Sage advice? I’d say so. I’ve had to tell myself this many times before.

Plots are tricky. A good plot will keep the reader engaged. A great plot will keep the writer on the edge of their own seat.

For this reason, it’s important that you take your creative time.

Don’t try to solve every problem or knot that presents itself. You are going to have some questions at the beginning of each story that don’t have immediate answers. This is true of our real lives as well.

When we jump ahead and start trying to break down conflicts that are not presently relevant in our plot line, we end up causing our own “writer’s blocks.”

Not only this but as you answer these plot questions and conflicts, you will find that you have engaged in what I am calling (Insert dramatic, climactic music here,)  the…

“Hydra Effect.”

What is the Hydra Effect? According to mythology, when one head of the Hydra ( a serpentine creature with multiple heads bent on  destruction by its nature) is cut off two more would grow in its place.

As I have found in my own writing, once I solve a problem or answered a question of conflict, several more conflicts spring up alongside several more unanswered questions, each of which holding the potential to make or break my plot altogether.

When we jump ahead and start trying to break down conflicts that are not presently relevant in our plot line, we end up causing our own “writer’s blocks.” We overfill our minds with irrelevant possible outcomes (venomous Hyrda heads) of the story and we get derailed from the main track of the story itself, lost in a fog of confusion.

In other words, we are “borrowing trouble from tomorrow.”

WHAT TO DO, THEN?

1. Get in the habit of remembering the phrase, “Cross each bridge when you get to it.”  Answer those questions and confront those conflicts  in the story once they are at your door and actually demanding answers.

Work on what you can, dedicate your time to the conflicts in your plot that are in front of you at the moment, and as you move forward, fix, and solve problems that are presently ready to be solved and the answers to the questions and problems that are next will come to you.

2. (In the meantime) Do keep the door open to said conflicts and keep an eye on each stewing pot so as not to let them boil over into the story because you left it too unattended.

It’s a balancing act. But you don’t have to stare at the stew, watching it to see when it boils.

3. It’s good to have a plan as to where the story is ‘potentially’ going, but remember, your imaginative piece does have a mind of its own. It will give you the answers when it is time for them to be answered. Trust the flow.
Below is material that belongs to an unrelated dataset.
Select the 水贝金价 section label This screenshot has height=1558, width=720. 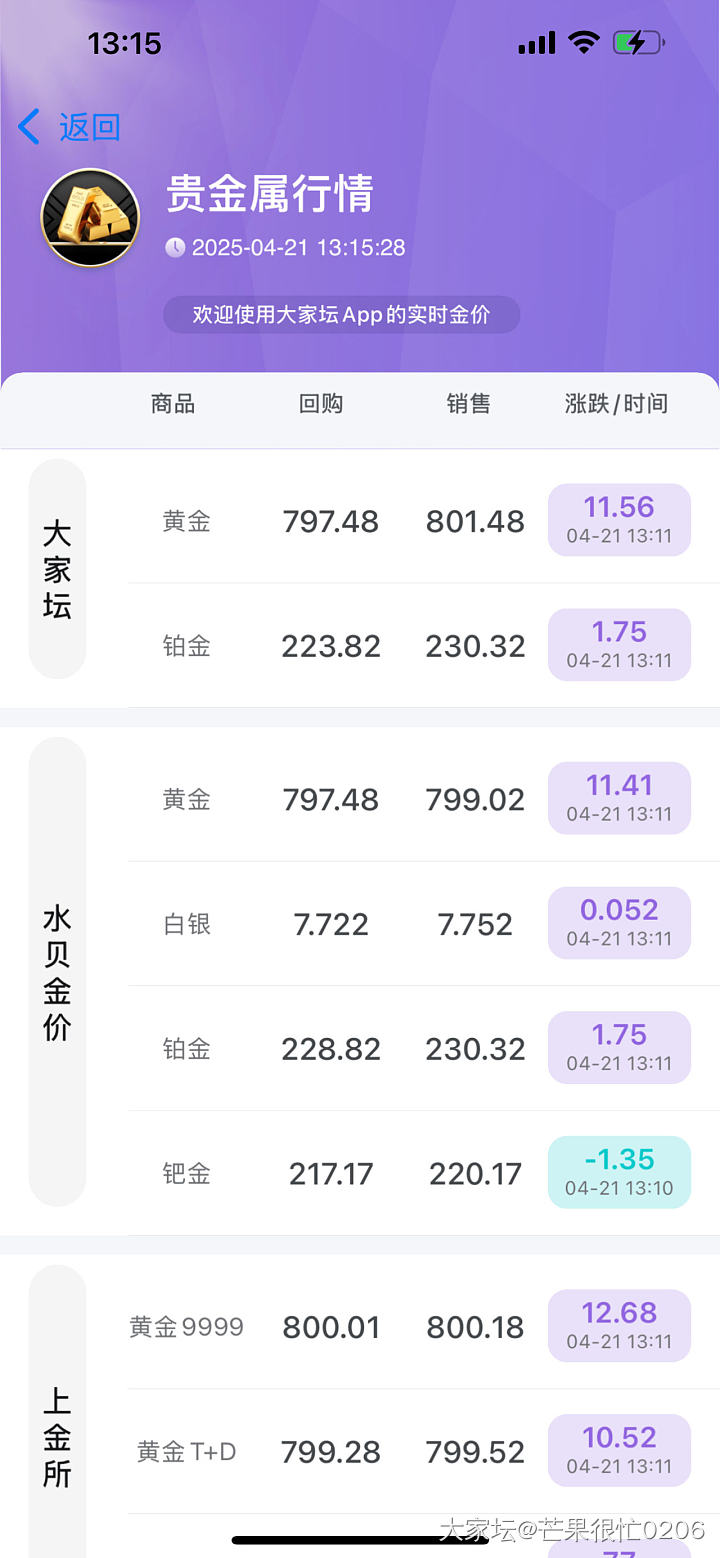click(x=57, y=972)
BONUS: Be encouraged on your journey. Take as many breaths and breaks as you need. Knit at a pace that is thrilling to you and not so demanding that you end up feeling rushed, pressured and anxious, drowning yourself with plot conflicts.

Writer's Table

~Dream. Imagine. Believe. Do. CONQUER!

*This post was originally created August 11, 2014 and formally titled, “Where you are, Where you are going: Plot Conflict Resolutions.”